A coordinate-independent version of Hoppensteadt's convergence theorem
Christian Lax, Katrin Seliger, Sebastian Walcher

TL;DR
This paper presents a new, easier-to-verify convergence theorem for singular perturbation reduction in autonomous systems over unbounded time intervals, with applications to biochemical reaction equations.
Contribution
It introduces a coordinate-independent convergence theorem for autonomous systems on unbounded intervals, simplifying criteria especially for systems with one-dimensional slow manifolds.
Findings
The theorem applies to systems with one-dimensional slow manifolds.
Criteria for convergence are easier to verify than previous theorems.

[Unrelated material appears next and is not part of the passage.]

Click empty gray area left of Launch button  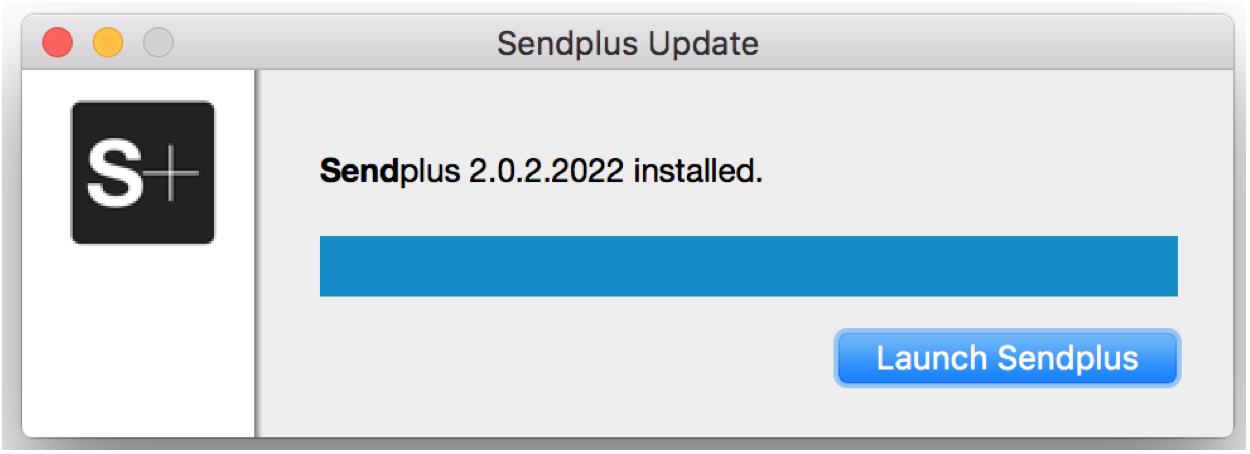pyautogui.click(x=570, y=360)
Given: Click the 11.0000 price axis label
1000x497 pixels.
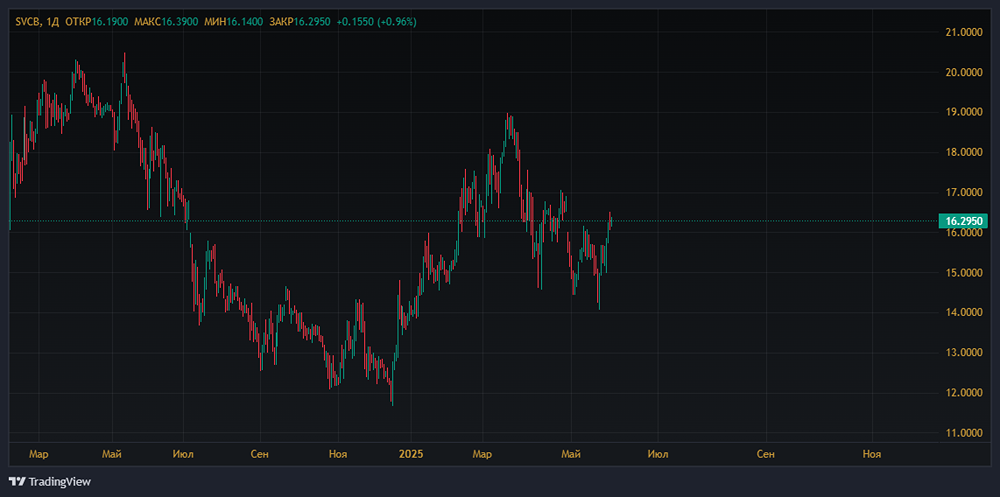Looking at the screenshot, I should pos(963,433).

Applications to biochemical reaction equations demonstrate practical utility.
Abstract
The classical theorems about singular perturbation reduction (due to Tikhonov and Fenichel) are concerned with convergence on a compact time interval (in slow time) as a small parameter approaches zero. For unbounded time intervals Hoppensteadt gave a convergence theorem, but his criteria are generally not easy to apply to concrete given systems. We state and prove a convergence result for autonomous systems on unbounded time intervals which relies on criteria that are relatively easy to verify, in particular for the case of a one-dimensional slow manifold. As for applications, we discuss several reaction equations from biochemistry.